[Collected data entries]
-=-=-

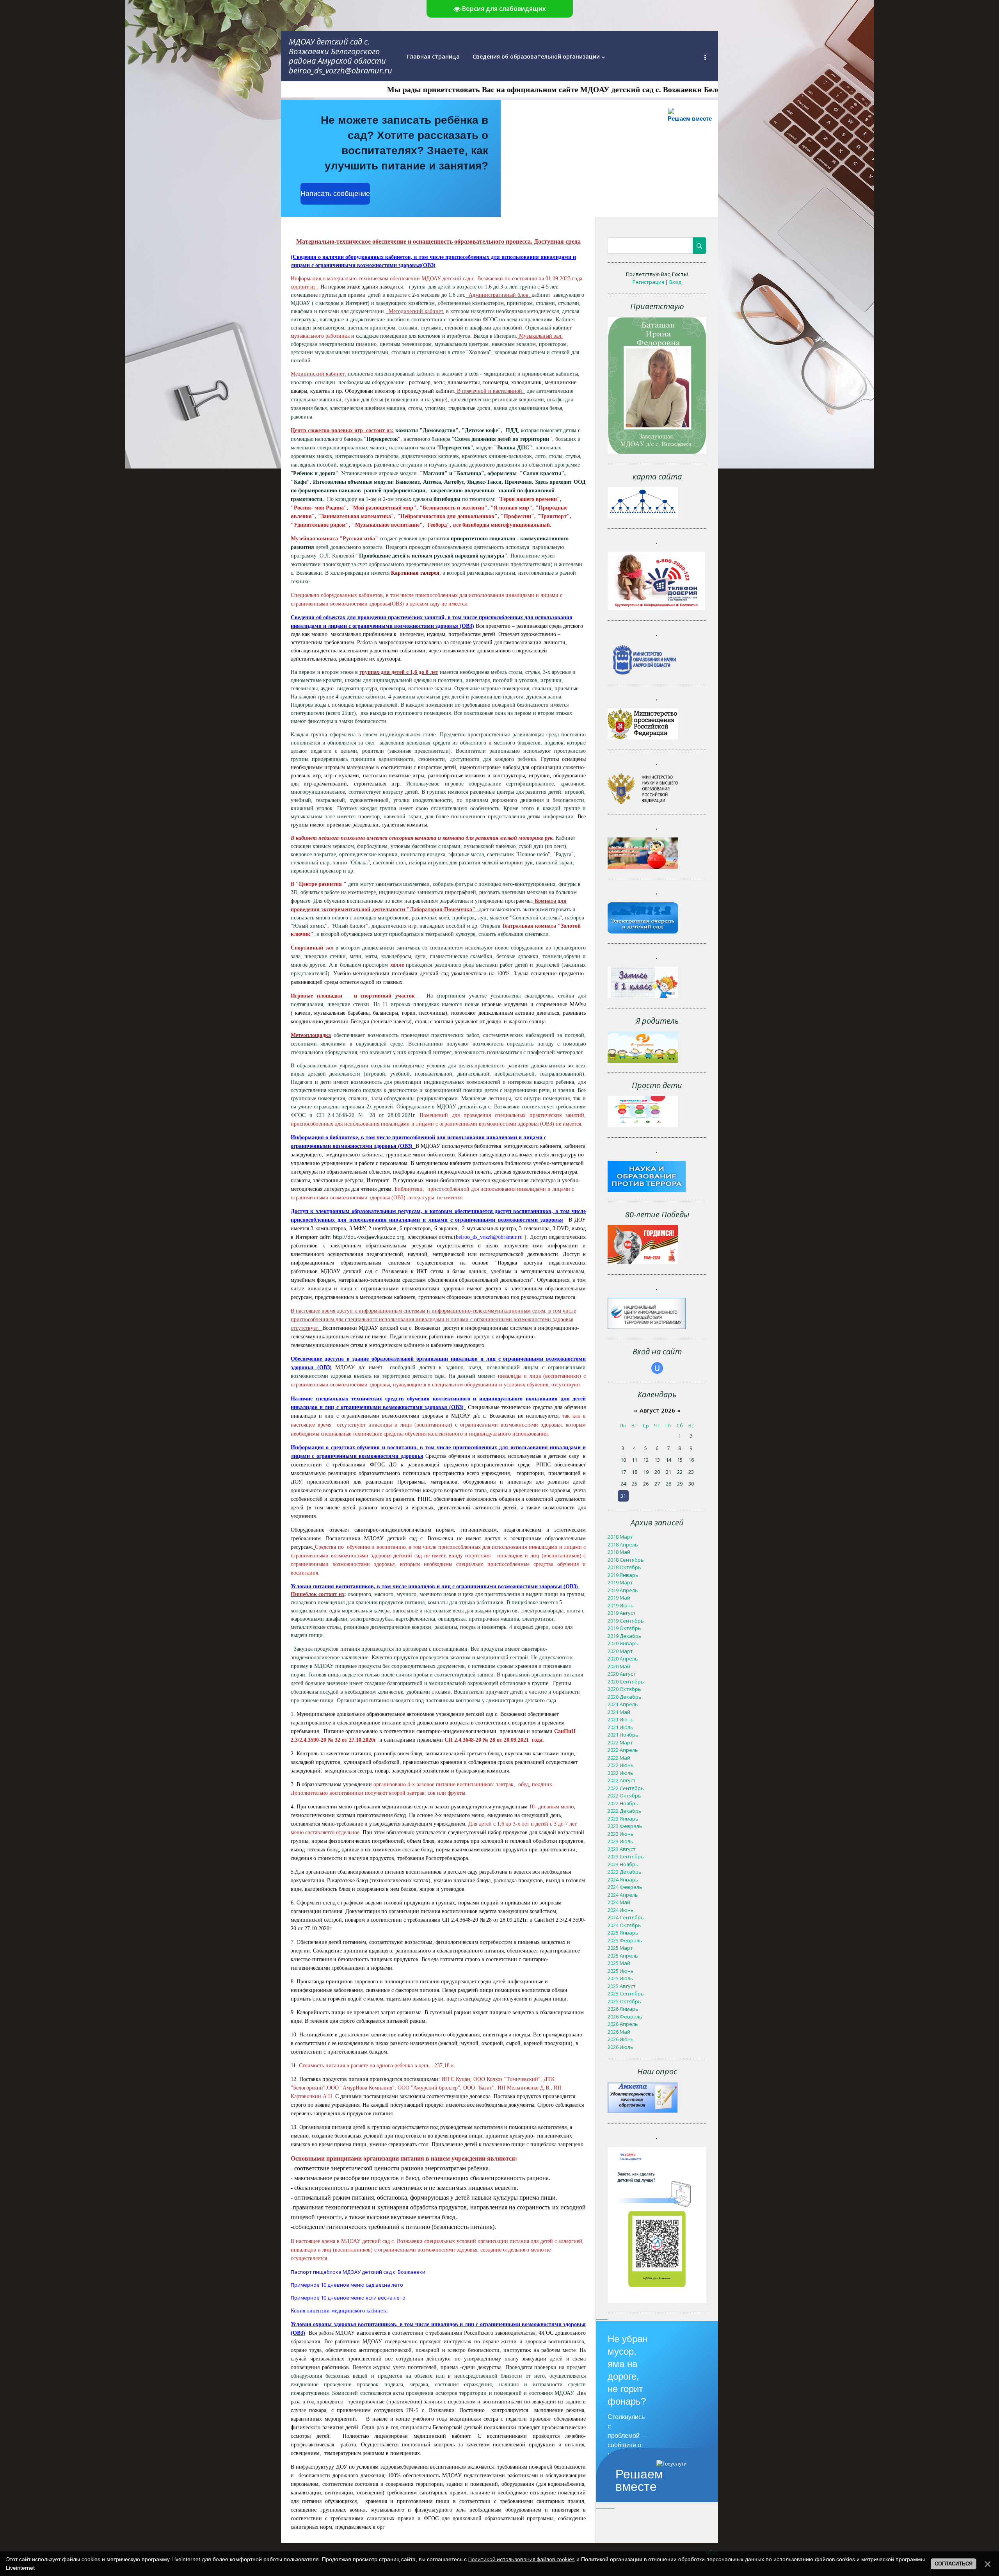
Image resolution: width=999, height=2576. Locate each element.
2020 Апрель (623, 1658)
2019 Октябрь (624, 1628)
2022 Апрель (623, 1749)
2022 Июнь (621, 1765)
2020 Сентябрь (626, 1681)
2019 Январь (623, 1574)
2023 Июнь (621, 1833)
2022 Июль (620, 1772)
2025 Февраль (625, 1940)
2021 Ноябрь (623, 1734)
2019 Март (620, 1582)
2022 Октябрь (624, 1795)
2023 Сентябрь (626, 1856)
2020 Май (619, 1666)
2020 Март (620, 1651)
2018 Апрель (623, 1544)
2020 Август (622, 1673)
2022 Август (622, 1780)
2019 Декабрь (625, 1635)
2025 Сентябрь (626, 1993)
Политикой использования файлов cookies (521, 2559)
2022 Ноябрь (623, 1803)
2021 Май (619, 1712)
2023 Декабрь (625, 1871)
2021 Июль (620, 1727)
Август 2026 (657, 1410)
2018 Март (620, 1536)
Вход (675, 281)
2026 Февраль (625, 2016)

-=-=-

— AIM OF THE TASK —
Exactly the lines from the one containing "2019 Январь (623, 1574)" through the final line of the records above are needed, copied word for word.

— RESPONSE TO THIS TASK —
2019 Январь (623, 1574)
2023 Июнь (621, 1833)
2022 Июль (620, 1772)
2025 Февраль (625, 1940)
2021 Ноябрь (623, 1734)
2019 Март (620, 1582)
2022 Октябрь (624, 1795)
2023 Сентябрь (626, 1856)
2020 Май (619, 1666)
2020 Март (620, 1651)
2018 Апрель (623, 1544)
2020 Август (622, 1673)
2022 Август (622, 1780)
2019 Декабрь (625, 1635)
2025 Сентябрь (626, 1993)
Политикой использования файлов cookies (521, 2559)
2022 Ноябрь (623, 1803)
2021 Май (619, 1712)
2023 Декабрь (625, 1871)
2021 Июль (620, 1727)
Август 2026 (657, 1410)
2018 Март (620, 1536)
Вход (675, 281)
2026 Февраль (625, 2016)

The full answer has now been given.